3.8 Immune Checkpoints Analysis
Immune checkpoints inhibitors are becoming the promising strategies in the treatments of lung cancer. Therefore, we investigated the association of the risk score and the main immune checkpoints, including PD-1/PD-L1 and CTLA4. As Figure 7B-D shown, risk score showed a significantly positive correlation with PD-1 and CTLA4 (P < 0.01). While, there is no significant correlation between risk score and PD-L1 expression. In summary, high-risk group had higher levels of PD-1 and CTLA4. Then, we also examined the correlations between the expression of the four ARGs (CFLAR, RGS19, PINK1, CTSD) and the expression of immune checkpoints (PD-1, PD-L1, CTLA4). Results showed that the expressions of four ARGs had significant associations with the immune checkpoints consistently (only the correlation between PINK1 and PD-L1 was not significant) (Supplementary Figure 2).
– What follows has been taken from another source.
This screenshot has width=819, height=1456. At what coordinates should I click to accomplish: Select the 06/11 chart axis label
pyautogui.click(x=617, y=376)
3.9 Estimate score, immune score and stromal score
ESTIMATE (Estimation of Stromal and Immune cells in Malignant Tumor tissues using Expression data) is a newly developed algorithm that uses the transcriptional profiles of cancer tissues to infer the level of infiltrating stromal and immune cells based on specific gene expression signatures of stromal and immune cells in the specific cancer type. In the present study, the stromal score, immune score, and estimate score of each included sample of was calculated by applying Estimate R package. Next, the association of autophagy-related risk scores with the estimate/immune/stromal scores was examined. As shown in Figure 8A-C, estimate score and immune score were found to have a positive correlation with the risk scores of our established model (P < 0.05). Stromal score was also rising with the increase of risk score, but not significantly (P=0.072). The prognostic value of the three types of score were also investigated. Survival analysis showed that the patients with higher estimate/immune/stromal score had a poorer overall survival, although the statistical significance were only observed in stromal score (P < 0.05).